┌─ Data shown

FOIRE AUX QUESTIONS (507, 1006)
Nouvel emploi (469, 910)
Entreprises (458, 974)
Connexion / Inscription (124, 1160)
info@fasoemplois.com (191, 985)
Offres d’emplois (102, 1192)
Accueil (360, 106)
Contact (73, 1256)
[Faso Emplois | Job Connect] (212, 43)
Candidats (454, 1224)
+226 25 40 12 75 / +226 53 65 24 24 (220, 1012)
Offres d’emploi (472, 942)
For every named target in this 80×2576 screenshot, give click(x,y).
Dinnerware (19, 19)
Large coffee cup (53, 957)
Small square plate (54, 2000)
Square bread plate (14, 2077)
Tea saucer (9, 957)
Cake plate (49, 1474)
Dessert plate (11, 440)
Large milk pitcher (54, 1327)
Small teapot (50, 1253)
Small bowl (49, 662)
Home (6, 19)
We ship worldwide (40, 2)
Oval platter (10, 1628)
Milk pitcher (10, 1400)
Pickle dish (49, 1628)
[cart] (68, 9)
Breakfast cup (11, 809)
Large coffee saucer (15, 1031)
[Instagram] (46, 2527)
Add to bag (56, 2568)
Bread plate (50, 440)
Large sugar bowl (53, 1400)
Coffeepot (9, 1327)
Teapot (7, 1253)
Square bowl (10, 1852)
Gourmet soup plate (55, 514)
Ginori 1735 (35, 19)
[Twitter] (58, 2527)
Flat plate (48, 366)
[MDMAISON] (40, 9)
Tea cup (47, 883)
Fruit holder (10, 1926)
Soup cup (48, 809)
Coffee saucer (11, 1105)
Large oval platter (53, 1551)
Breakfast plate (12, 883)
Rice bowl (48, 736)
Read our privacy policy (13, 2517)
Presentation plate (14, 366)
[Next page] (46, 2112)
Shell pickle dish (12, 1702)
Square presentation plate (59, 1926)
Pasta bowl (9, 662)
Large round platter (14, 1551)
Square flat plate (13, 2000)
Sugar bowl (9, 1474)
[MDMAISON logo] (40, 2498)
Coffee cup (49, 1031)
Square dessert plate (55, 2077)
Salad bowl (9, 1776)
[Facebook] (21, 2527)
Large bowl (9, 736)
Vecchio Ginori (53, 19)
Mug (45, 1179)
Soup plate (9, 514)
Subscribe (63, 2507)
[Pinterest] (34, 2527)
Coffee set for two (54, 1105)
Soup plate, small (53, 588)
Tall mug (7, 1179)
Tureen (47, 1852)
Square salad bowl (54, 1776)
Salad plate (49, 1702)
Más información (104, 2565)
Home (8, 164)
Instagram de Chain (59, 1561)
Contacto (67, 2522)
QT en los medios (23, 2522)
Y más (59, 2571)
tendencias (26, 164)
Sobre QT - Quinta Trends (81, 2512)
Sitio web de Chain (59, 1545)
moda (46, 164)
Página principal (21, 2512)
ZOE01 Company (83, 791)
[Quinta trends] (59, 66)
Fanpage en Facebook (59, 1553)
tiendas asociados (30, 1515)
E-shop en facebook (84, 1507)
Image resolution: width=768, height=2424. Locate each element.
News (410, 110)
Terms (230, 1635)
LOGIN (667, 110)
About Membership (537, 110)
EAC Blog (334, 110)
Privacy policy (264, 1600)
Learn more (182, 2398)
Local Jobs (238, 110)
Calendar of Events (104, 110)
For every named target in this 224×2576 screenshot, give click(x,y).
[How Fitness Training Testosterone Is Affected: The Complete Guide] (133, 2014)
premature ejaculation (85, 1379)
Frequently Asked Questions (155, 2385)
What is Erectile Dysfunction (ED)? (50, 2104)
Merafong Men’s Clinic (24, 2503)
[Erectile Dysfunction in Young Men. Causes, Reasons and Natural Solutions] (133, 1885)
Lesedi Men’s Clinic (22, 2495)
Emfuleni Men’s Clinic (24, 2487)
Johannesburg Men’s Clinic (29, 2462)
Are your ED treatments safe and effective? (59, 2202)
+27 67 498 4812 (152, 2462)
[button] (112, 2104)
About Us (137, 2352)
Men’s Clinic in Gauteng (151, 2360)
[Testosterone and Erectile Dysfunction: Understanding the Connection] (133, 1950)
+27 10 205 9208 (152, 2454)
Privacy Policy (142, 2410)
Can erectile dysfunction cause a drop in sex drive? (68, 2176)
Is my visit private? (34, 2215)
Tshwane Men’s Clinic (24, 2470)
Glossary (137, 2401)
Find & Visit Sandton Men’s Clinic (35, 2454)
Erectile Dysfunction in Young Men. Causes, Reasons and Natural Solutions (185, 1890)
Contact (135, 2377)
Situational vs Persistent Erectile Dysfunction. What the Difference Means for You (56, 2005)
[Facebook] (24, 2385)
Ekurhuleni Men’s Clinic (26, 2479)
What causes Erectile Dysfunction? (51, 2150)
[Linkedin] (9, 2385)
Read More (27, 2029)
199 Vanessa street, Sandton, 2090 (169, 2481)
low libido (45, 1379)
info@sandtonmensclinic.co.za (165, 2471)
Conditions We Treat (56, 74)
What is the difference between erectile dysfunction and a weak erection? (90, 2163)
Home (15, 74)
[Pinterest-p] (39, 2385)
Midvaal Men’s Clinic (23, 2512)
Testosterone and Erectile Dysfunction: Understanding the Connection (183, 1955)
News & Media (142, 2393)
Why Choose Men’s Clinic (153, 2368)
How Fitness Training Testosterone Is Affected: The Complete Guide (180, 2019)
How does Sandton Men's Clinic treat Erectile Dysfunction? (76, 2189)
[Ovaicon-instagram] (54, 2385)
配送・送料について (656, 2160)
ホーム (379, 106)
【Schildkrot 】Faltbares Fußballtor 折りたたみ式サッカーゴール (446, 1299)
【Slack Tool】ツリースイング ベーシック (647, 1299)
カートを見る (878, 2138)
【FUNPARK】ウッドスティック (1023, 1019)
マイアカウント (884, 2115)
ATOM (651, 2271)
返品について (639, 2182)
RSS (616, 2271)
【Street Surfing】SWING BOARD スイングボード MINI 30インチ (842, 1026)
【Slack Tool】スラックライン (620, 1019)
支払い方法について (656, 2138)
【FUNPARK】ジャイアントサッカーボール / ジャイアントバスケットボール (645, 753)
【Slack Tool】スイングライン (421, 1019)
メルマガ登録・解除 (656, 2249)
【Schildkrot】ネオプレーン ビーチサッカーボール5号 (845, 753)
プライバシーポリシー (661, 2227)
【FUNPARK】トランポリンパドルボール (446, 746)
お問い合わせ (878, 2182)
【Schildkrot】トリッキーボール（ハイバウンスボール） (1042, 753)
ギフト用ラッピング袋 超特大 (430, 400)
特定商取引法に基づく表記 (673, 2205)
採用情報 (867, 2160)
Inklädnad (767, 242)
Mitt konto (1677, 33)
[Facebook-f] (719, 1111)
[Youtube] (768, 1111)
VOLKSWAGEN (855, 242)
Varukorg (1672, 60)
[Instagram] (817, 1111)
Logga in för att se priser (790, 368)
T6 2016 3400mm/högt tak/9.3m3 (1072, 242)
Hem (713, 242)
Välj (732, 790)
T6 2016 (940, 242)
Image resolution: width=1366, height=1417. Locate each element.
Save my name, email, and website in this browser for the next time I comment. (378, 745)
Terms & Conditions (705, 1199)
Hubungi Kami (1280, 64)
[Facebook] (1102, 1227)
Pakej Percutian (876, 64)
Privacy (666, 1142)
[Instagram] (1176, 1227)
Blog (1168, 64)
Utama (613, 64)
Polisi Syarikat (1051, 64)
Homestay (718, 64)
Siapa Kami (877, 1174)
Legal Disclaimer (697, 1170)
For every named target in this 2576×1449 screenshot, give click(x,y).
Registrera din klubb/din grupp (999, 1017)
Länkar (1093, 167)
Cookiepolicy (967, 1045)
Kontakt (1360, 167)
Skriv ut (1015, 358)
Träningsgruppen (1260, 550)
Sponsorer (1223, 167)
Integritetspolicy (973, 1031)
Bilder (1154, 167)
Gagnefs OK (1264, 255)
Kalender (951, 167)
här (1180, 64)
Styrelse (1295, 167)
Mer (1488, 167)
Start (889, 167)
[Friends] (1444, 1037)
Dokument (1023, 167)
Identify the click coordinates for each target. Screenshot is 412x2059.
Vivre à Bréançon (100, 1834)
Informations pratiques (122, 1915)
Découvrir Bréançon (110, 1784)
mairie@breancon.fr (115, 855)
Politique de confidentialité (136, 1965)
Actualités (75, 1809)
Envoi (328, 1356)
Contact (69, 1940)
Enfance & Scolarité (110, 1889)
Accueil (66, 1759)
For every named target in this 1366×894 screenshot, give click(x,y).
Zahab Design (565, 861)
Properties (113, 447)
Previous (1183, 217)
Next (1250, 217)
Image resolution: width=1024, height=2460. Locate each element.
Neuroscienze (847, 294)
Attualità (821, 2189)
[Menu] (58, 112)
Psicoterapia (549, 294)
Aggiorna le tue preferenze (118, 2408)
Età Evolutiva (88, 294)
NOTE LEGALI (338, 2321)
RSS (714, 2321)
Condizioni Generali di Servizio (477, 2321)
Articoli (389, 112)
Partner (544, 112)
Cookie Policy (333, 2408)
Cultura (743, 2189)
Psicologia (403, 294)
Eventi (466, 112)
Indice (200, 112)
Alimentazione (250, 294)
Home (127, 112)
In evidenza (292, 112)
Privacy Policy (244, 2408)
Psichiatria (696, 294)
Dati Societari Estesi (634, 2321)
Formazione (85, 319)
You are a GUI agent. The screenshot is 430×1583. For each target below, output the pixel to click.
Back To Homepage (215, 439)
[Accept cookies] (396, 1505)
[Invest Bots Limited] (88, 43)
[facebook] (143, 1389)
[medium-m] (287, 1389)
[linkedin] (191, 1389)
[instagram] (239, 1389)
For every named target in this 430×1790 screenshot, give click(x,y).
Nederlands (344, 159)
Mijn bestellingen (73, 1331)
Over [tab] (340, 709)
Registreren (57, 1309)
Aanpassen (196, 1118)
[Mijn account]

└─

Work to be completed: Go through the records and gather the lines that hold "Natural".

Answer below:
[Erectile Dysfunction in Young Men. Causes, Reasons and Natural Solutions] (133, 1885)
Erectile Dysfunction in Young Men. Causes, Reasons and Natural Solutions (185, 1890)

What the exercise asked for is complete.